Hauptversammlung
A400M-Desaster verunsichert EADS

Unsicherheit mögen Aktionäre gar nicht. Und auf der Hauptversammlung kommt es besonders schlecht an, wenn ein Konzernchef nicht sagt, wie das Jahr laufen wird. Genau das tat heute aber Louis Gallois, der Chef des Luft- und Raumfahrtkonzerns EADS. Die Finanzstärke der Kunden verunsichert den Konzern genauso wie der A400M.

HB AMSTERDAM. Der Luft- und Raumfahrtkonzern EADS wird angesichts der Wirtschaftskrise bei seiner Einschätzung für das laufende Jahr vorsichtiger. Die Konzerntochter Airbus soll bei den Flugzeug-Auslieferungen nur noch höchstens auf das Niveau des Vorjahres kommen, wie EADS-Chef Louis Gallois auf der Hauptversammlung des Konzerns in Amsterdam darlegte.

Bislang hatte sich das Management den Rekordwert von 483 ausgelieferten Flugzeugen im vergangenen Jahr auch für 2009 als Ziel gesetzt. Dennoch will EADS operativ in den schwarzen Zahlen bleiben, auch wenn das Ergebnis unter anderem wegen der Hängepartie um den Militärtransporter A400M spürbar niedriger ausfallen dürfte als im Vorjahr.

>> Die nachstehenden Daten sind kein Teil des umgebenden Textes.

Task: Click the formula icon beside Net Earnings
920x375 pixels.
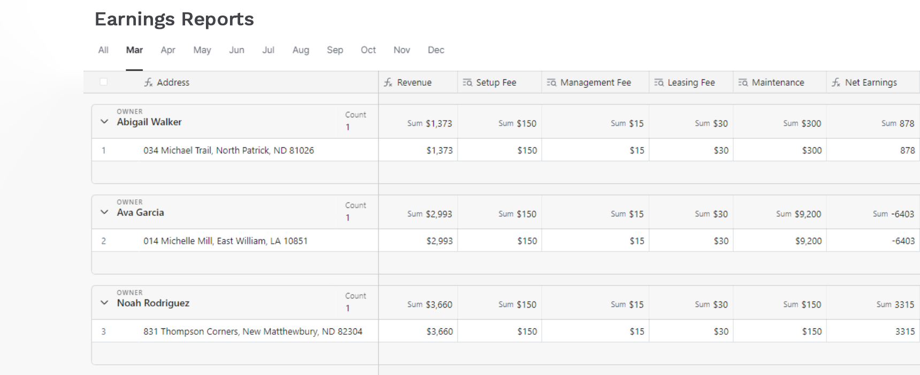Action: click(836, 83)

Die Aktie des im MDax notierten Konzerns setzte ihren Höhenflug vom Vormittag nach Beginn der Hauptversammlung fort und lag zuletzt mit 3,64 Prozent im Plus bei 11,40 Euro.

Die Gewinnentwicklung sei wegen der Unsicherheiten um den A400M schwer einzuschätzen, sagte Gallois. Die möglichen Belastungen durch die Verzögerungen und die erwarteten Vertragsänderungen bewegten sich in einer großen Spanne. Auch Marktentwicklung, Wechselkursschwankungen und die Flugzeugfinanzierung für Kunden machten eine Prognose schwierig. Wenn Airbus tatsächlich genauso viele Flieger ausliefert wie im Vorjahr, soll der Konzernumsatz 2009 in etwa stabil bleiben. Der Gewinn vor Steuern, Zinsen, Abschreibungen auf Unternehmenswerte und Einmaleffekte, bei EADS als EBIT definiert, soll trotz eines Rückgangs positiv bleiben.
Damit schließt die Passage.